WHAT IS NEEDED
Collect every line of the records that contains the word "perform", and copy each one out in full.
─── RECORD LIST ───
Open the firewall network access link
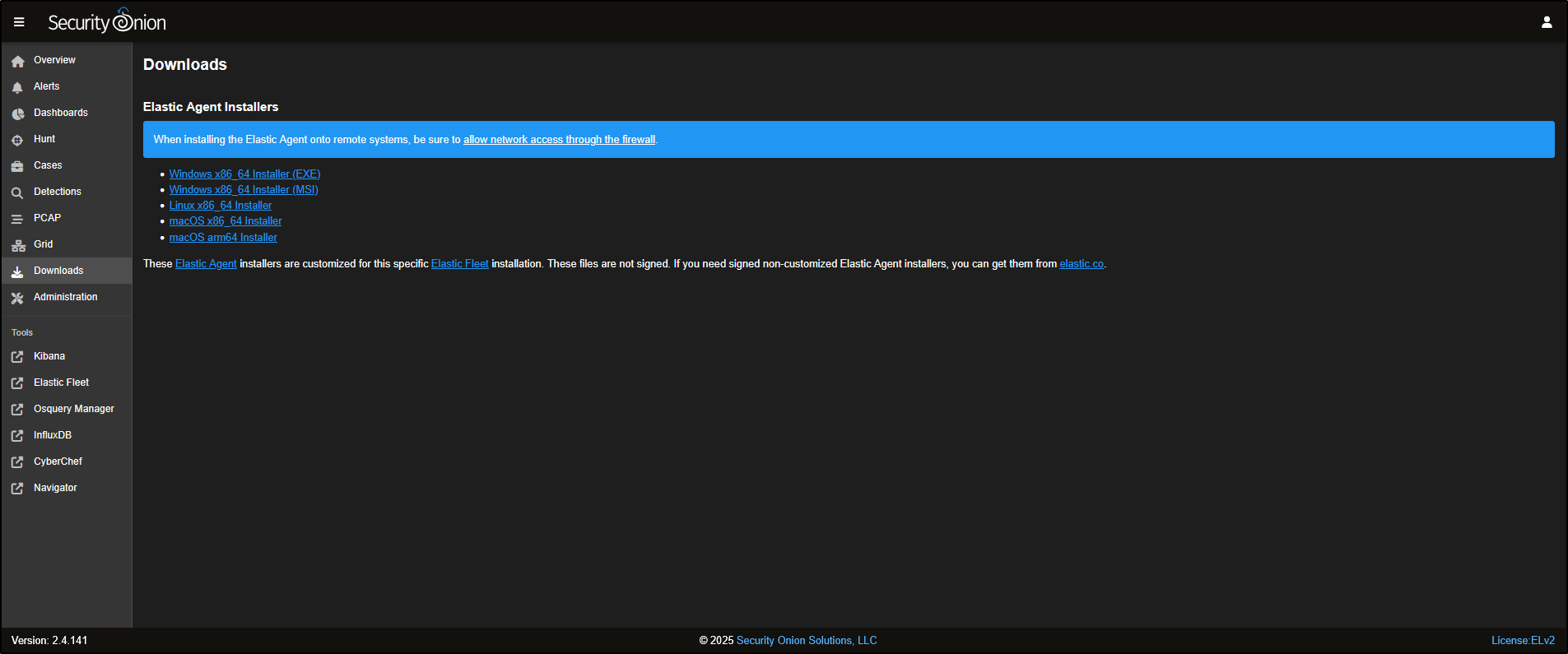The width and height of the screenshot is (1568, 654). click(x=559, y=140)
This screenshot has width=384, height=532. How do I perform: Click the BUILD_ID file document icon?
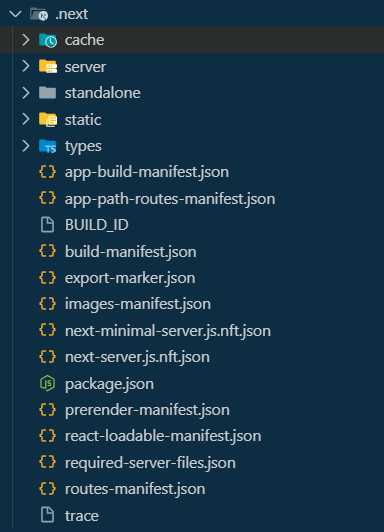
───
─── RECORD LIST ───
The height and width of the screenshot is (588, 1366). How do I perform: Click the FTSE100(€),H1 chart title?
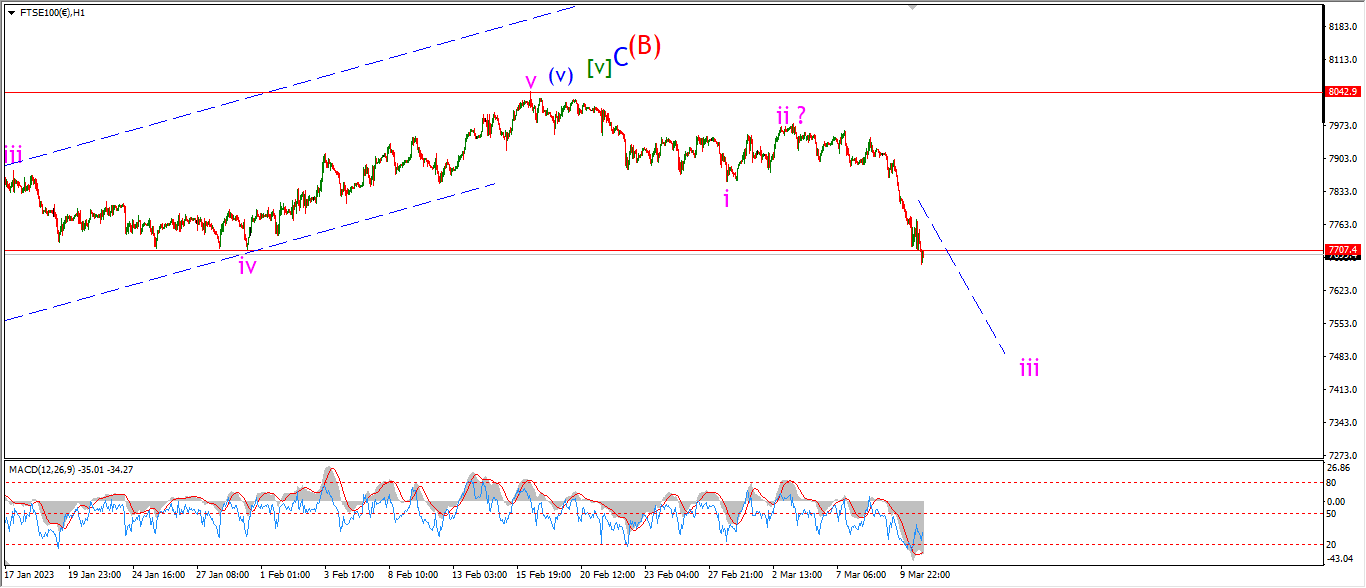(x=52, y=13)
───
─── RECORD LIST ───
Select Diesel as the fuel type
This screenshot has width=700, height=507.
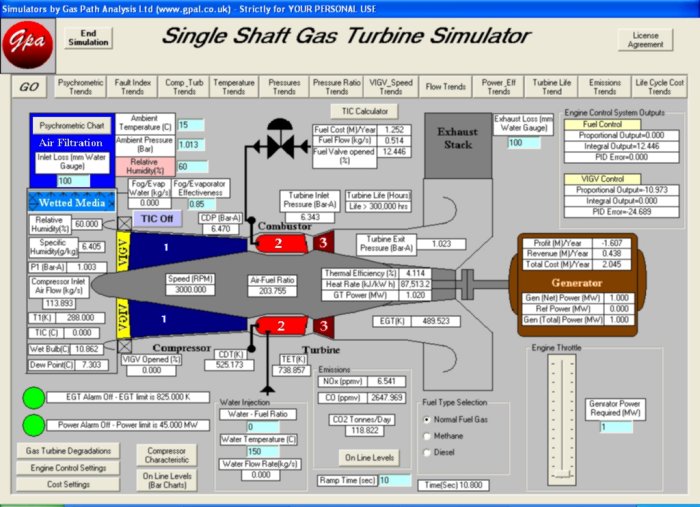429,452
───
COMPLETED TASK
This screenshot has width=384, height=532. How do I perform: Click the BUILD_ID file document icon?
The height and width of the screenshot is (588, 1366). How do I perform: Click the FTSE100(€),H1 chart title?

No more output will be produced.